Take patient's blood, add oxygen, zap it with light, warm it and put it back, great for heart patients
Main Category: Immune System / VaccinesArticle Date: 30 Jun 2004 - 11:00 PDT
A new treatment developed by Canadian scientists which involves taking some of a patient's blood, adding oxygen to it, zapping it with ultraviolet light, warming it up and then putting the blood back into the patient, seems to work wonders for people with chronic heart failure.
Not much blood is needed for this procedure, just ten millimetres - less than you could get on a dessert spoon. According to the researchers, the procedure provokes an immune response in the body that halts inflammation.
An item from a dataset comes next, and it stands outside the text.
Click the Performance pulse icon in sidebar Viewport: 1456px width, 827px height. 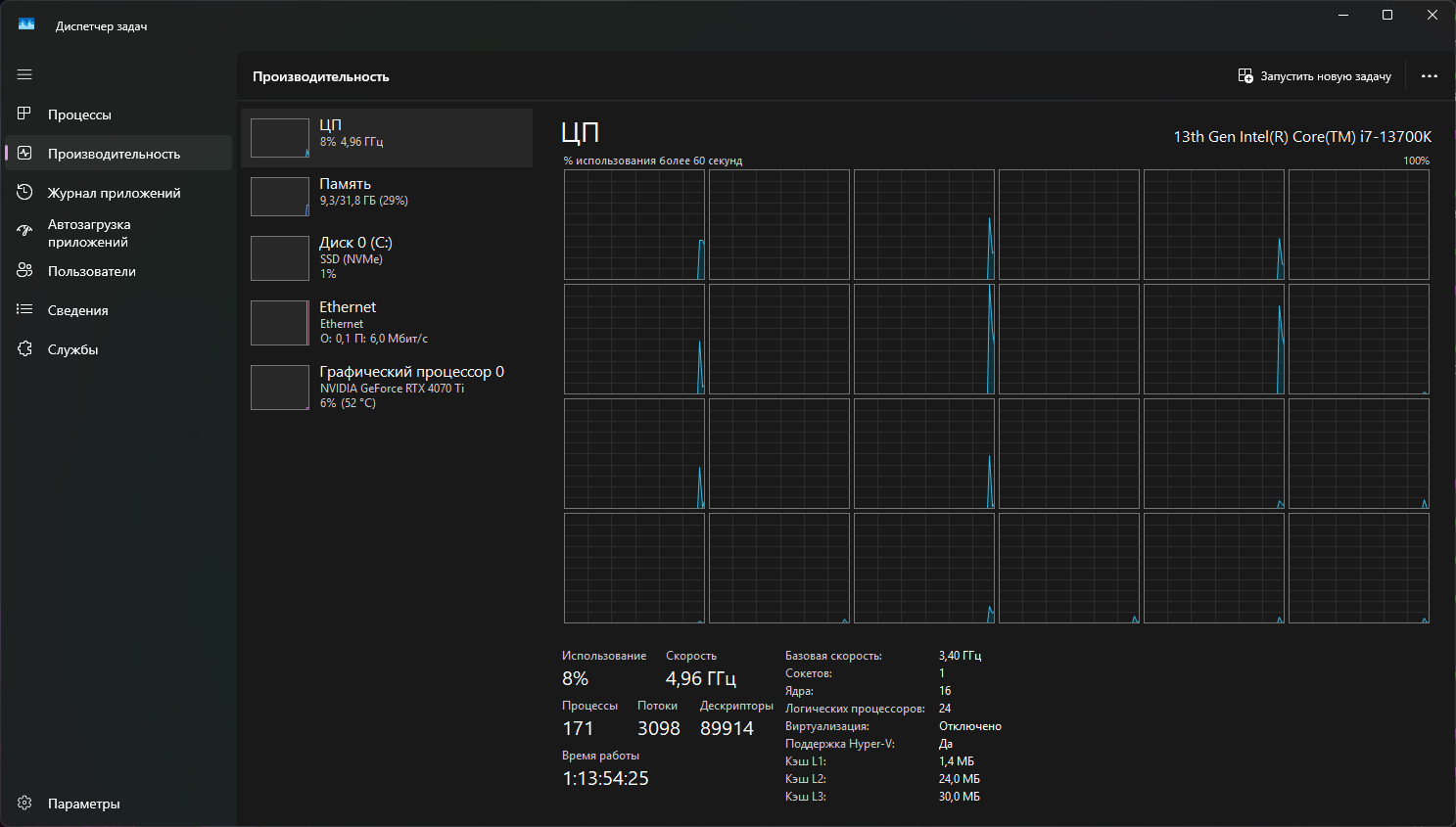click(x=24, y=154)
Inflammation is associated with chronic heart failure - this damages the body's main organs over the medium (and long) term.
Debra Isaac, director of heart transplants, Foothills Medical Centre in Calgary, Canada, said "Inflammation plays a pretty important role in the development and progression of heart failure. What the immune modulation therapy does is it targets the destructive inflammatory changes by activating the patient's own immune system and increasing anti-inflammatory responses. So we're using the patient's own immune system to counteract the bad effects of heart failure."
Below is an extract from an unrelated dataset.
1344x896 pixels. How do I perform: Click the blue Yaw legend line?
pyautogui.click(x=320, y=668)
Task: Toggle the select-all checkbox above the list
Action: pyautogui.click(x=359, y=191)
A study is taking place in the USA and Canada. It involves 2,000 patients. All the patients have either, chronic or congestive heart failure. The patients will undergo this procedure three times in the first month, and then once a month for a period of 24 months.
Lead researcher in Canada, Jean Rouleau, University of Montreal, said "It is critical that we slow down the inflammatory process that is toxic to the heart. Our hope is this potential treatment can alleviate the serious side-effects of chronic heart failure and treat the long-term damage caused by the disease."